Content area
Energy-efficient implementations are essential for the future and modern society, especially in digital signal processing (DSP) and communication systems, where the rapid growth of devices, such as those battery-driven internet of things (IoT) sensors, necessitates low-complexity and low-power solutions. This thesis concentrates on two areas: constant multiplication and active user detection in wire-less networks.
Constant multiplication can be implemented using a shift-and-add (SHA) network. Typically, the number of adders/subtracters is minimized, but the number of cascaded adders/subtracters (depth) also impacts the power consumption. The two classes of algorithms used to solve the problem are adder graph algorithms or sub-expression sharing algorithms. Adder graph algorithms typically yield better results for a single or a low number of inputs, since they do not depend on the representation of the numbers involved. However, they can lead to very high run times and worse results when the number of inputs is high. At the same time, it is known that it is possible to transpose the problem. For example, a sum of products (many inputs) can be transposed to a single input with multiple coefficients, meaning that it is possible to transpose the problem to the more advantageous form, solve it and then transpose the solution back. However, there has been no systematic algorithm available to obtain the transposed result that takes depth into account. In this thesis, a systematic algorithm that obtains the minimum depth of the transposed SHA network subject to the input is introduced.

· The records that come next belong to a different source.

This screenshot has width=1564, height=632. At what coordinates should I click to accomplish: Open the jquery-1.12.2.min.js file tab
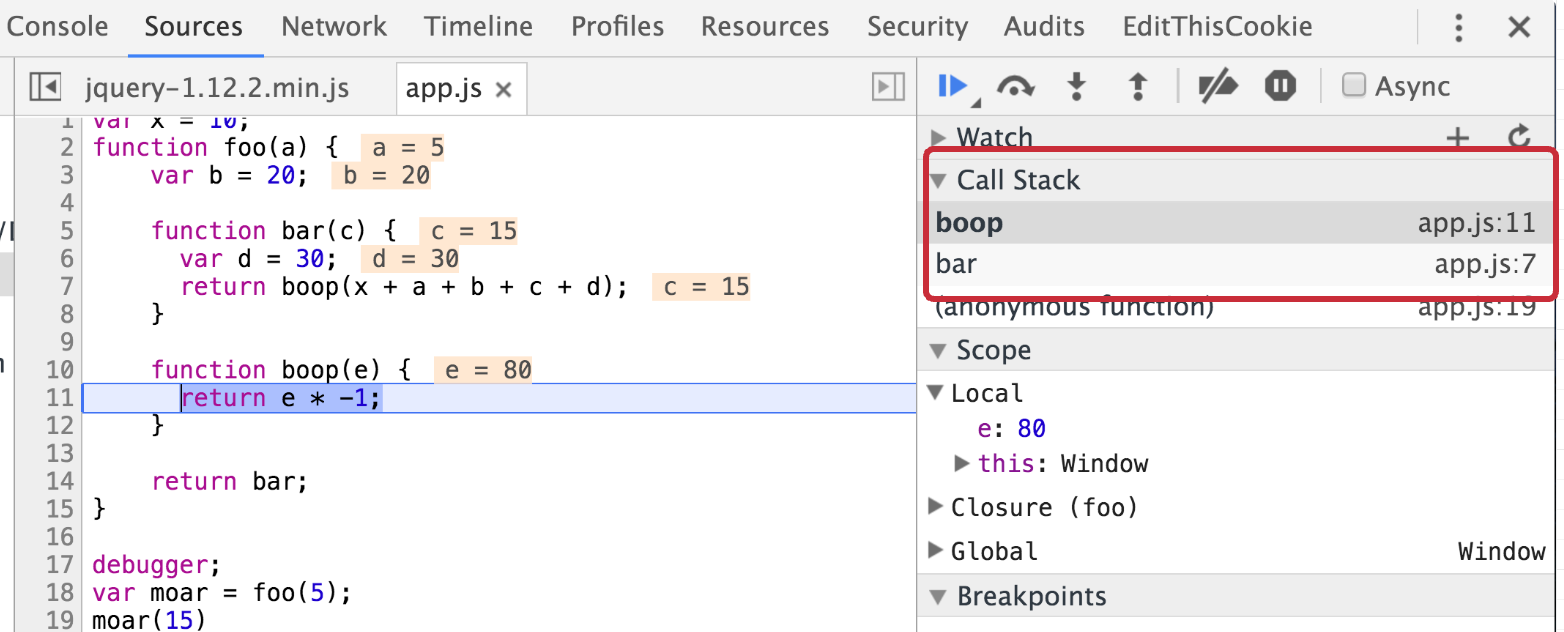click(217, 89)
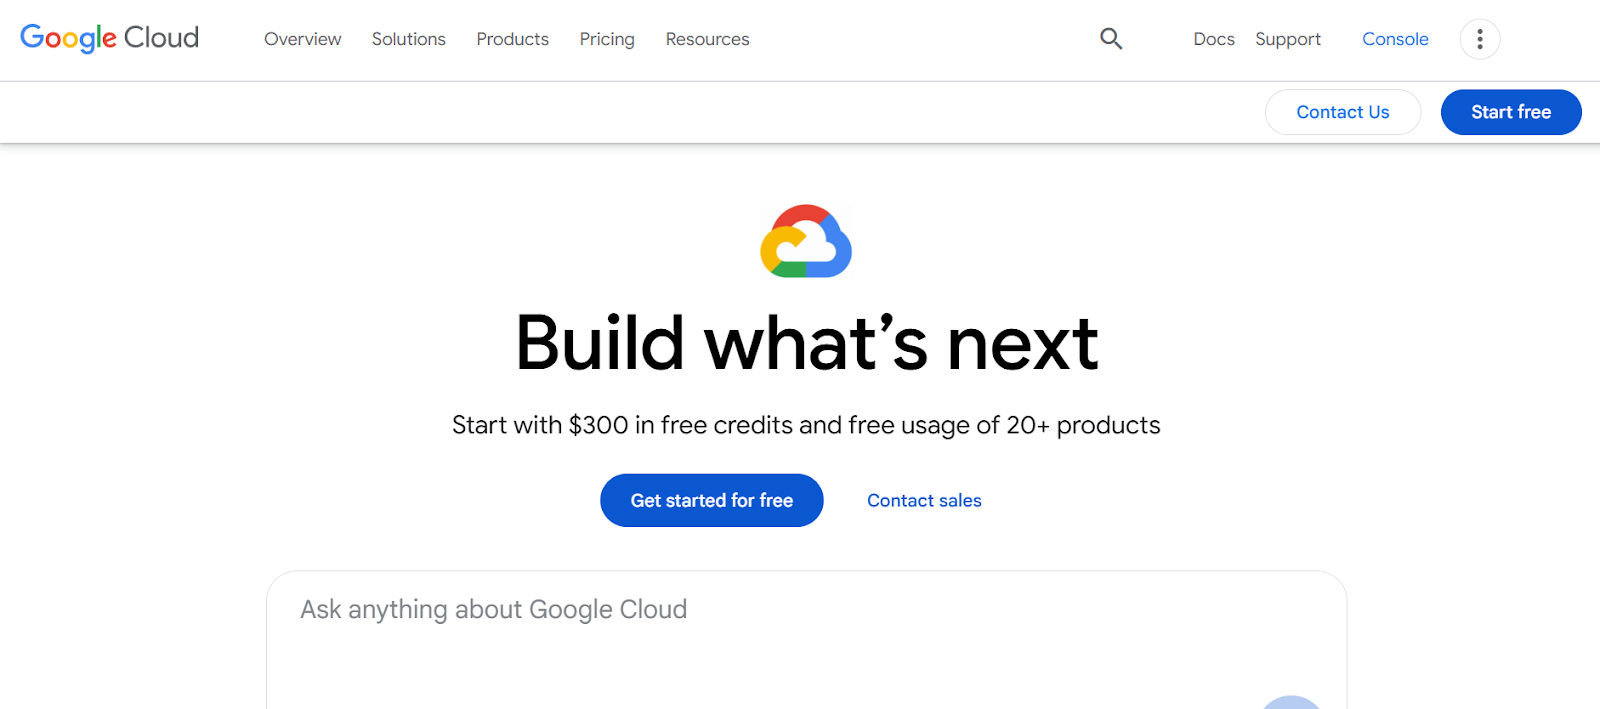Screen dimensions: 1600x709
Task: Open the Support page
Action: click(1288, 39)
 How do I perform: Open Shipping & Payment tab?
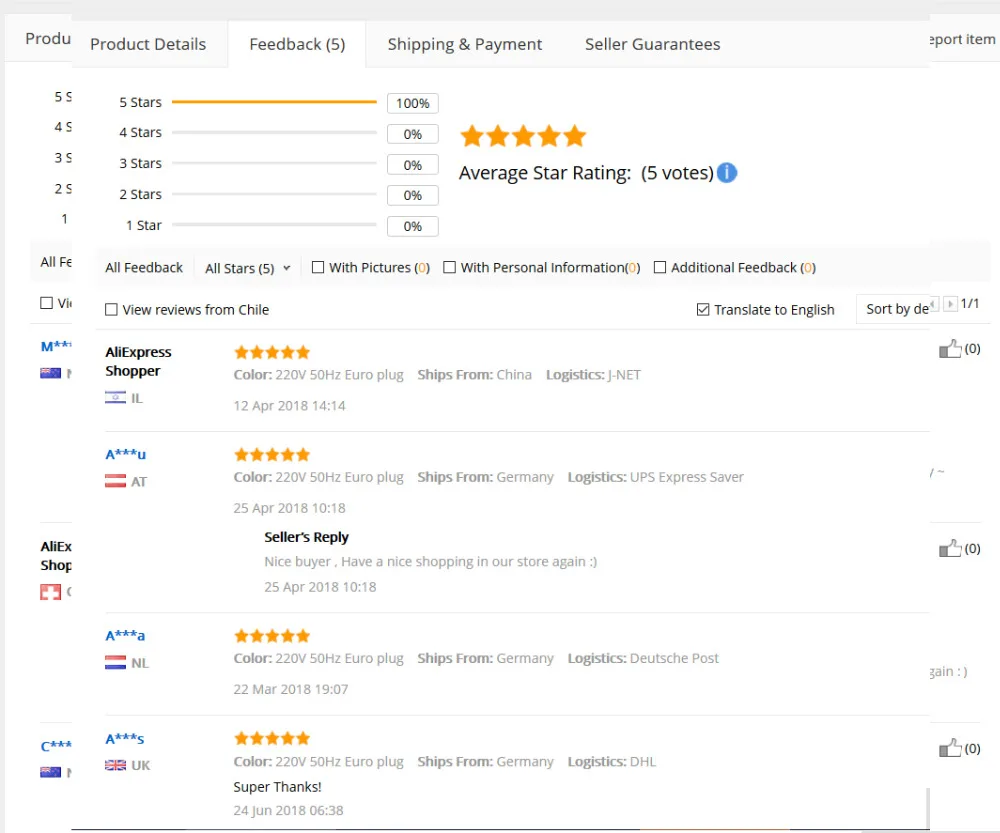465,44
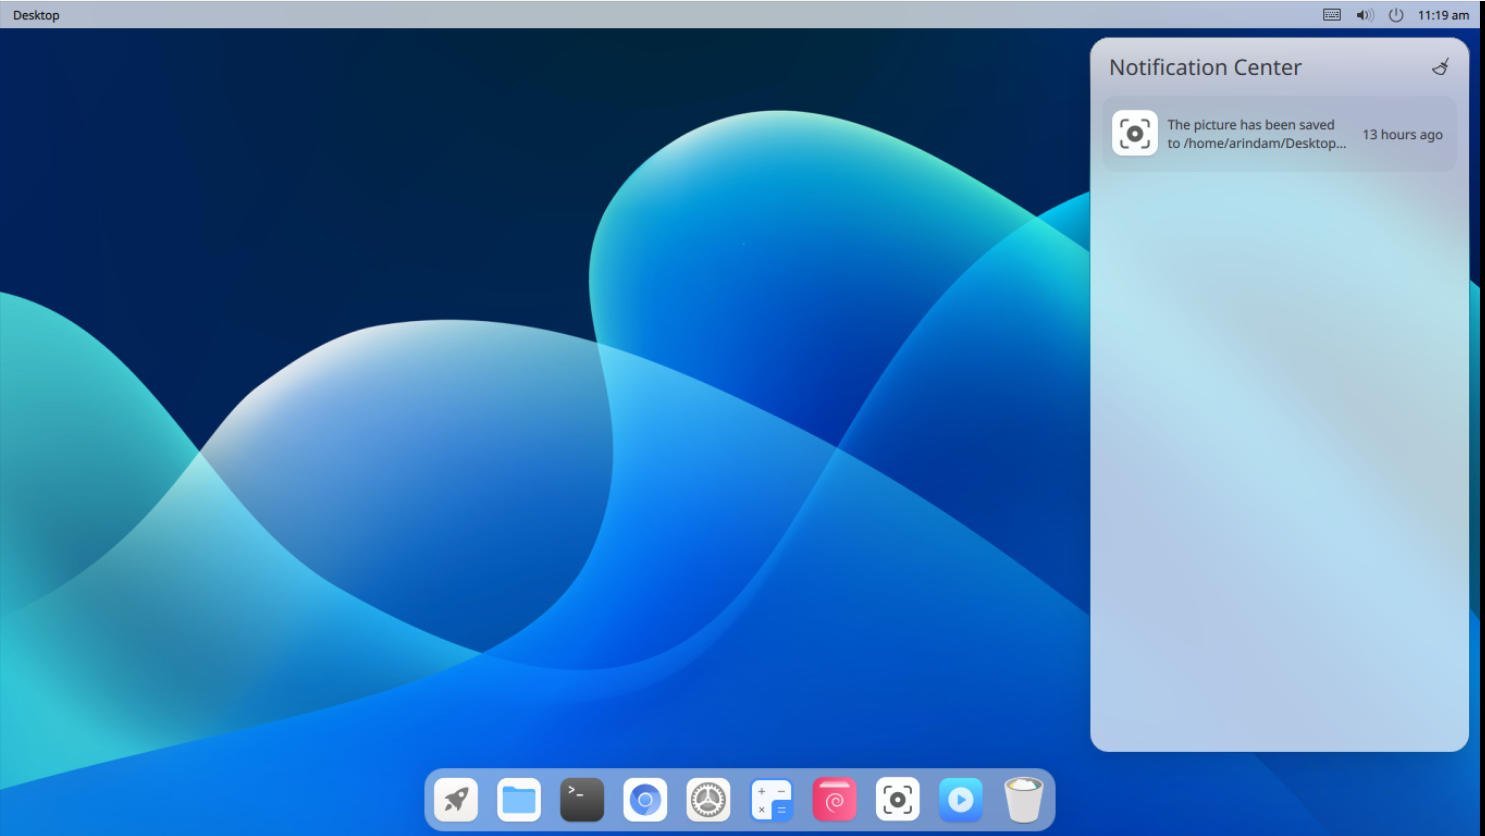
Task: Open the web browser in the dock
Action: coord(645,799)
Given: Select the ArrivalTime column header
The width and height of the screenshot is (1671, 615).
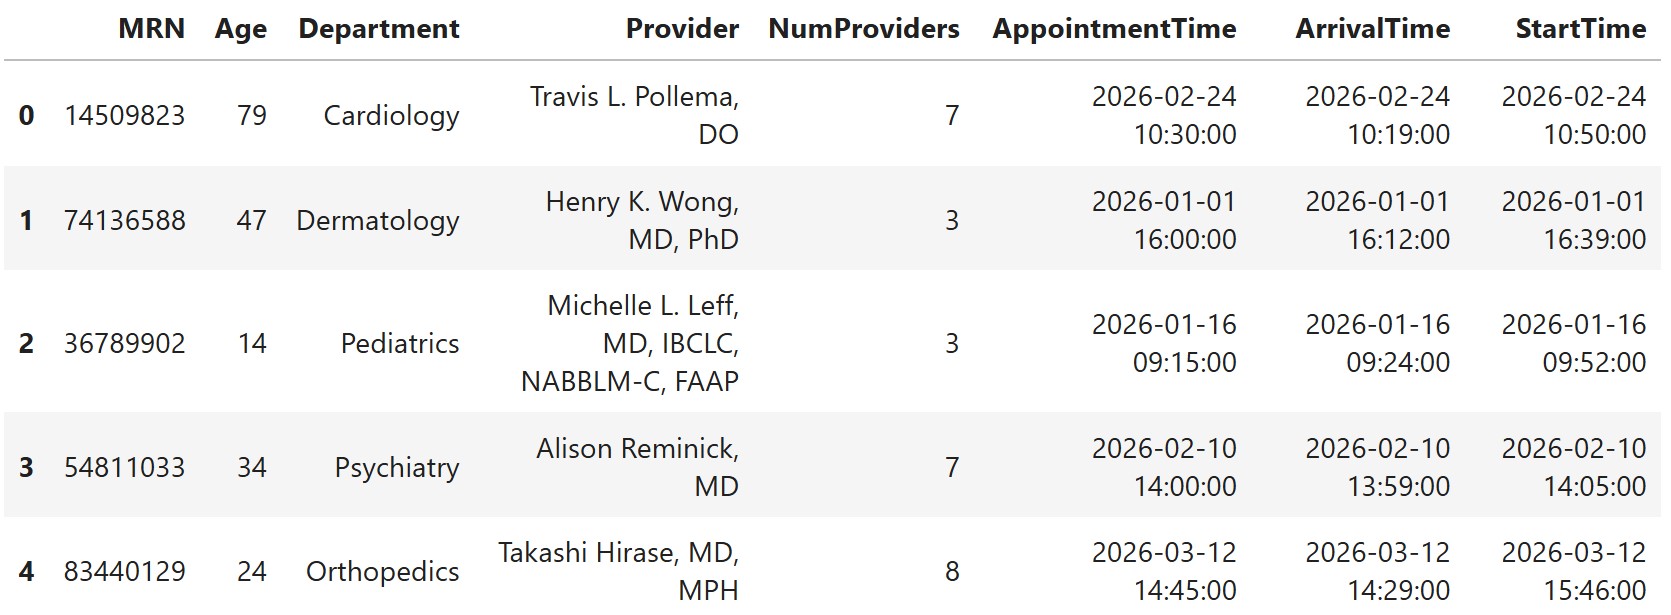Looking at the screenshot, I should pos(1372,29).
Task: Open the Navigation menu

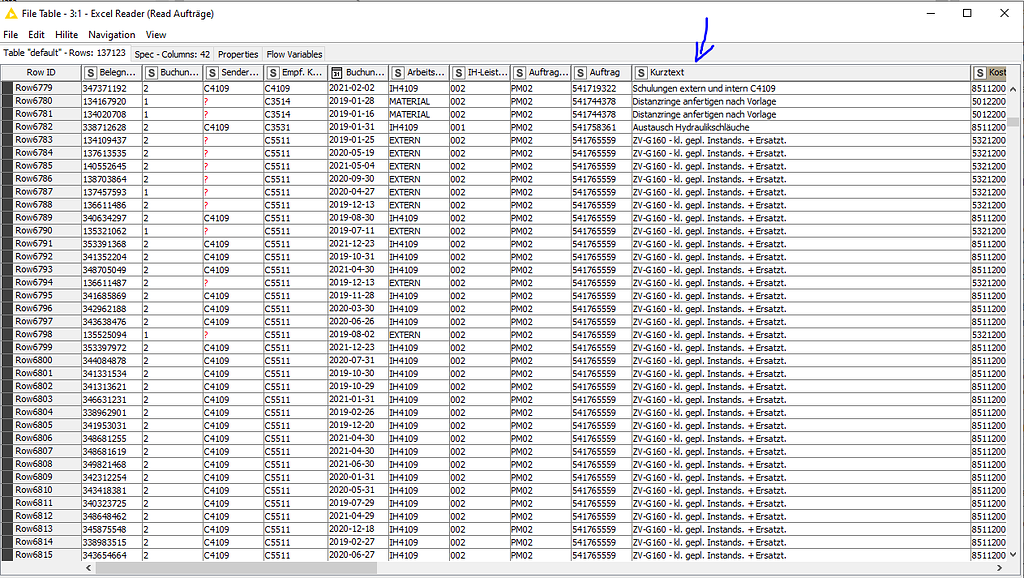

The practical application of the constant multiplication problem is demonstrated through the implementation of a reconfigurable lowpass equalizer, widely used in communication systems and DSP. Various formulations of the constant multiplication problem, combined with pipelining, are explored to identify the most efficient implementation in a 28 nm FD-SOI standard cell, significantly reducing power consumption and highlighting the real-world impact of our research.
The second research focuses on the challenge of detecting active users in massive machine-type communication (mMTC) scenarios involving large numbers of devices. The problem is addressed using a pilot-hopping sequence method and is formulated as a non-negative least-squares (NNLS) problem. This work implements two NNLS algorithms, fast projected gradient (Fast) and multiplicative updates (Mult), to solve the active user detection problem. These implementations are implemented in a 28 nm FD-SOI process and are optimized for energy efficiency, chip area, and detection speed. The results demonstrate the ability to perform over a million detections per second with significantly lower energy consumption compared to existing methods. However, the implementations lack reconfigurability, and it can be argued whether the high detection rates are relevant for current practical applications.
To enhance practicality and reconfigurability, the Fast algorithm is implemented using a reconfigurable time-multiplexed architecture, reducing resources by reusing them within one iteration. This architecture employs a novel user re-ordering method to enable parallel memory access and continuous operation for successive iterations, thereby increasing the execution speed. The architecture is implemented on numerous FPGA families, demonstrating resource efficiency and reconfigurability by storing the pilot-hopping sequences in memory, while obtaining a more practically usable detection rate of about one to a few thousand detections per second depending on the FPGA family.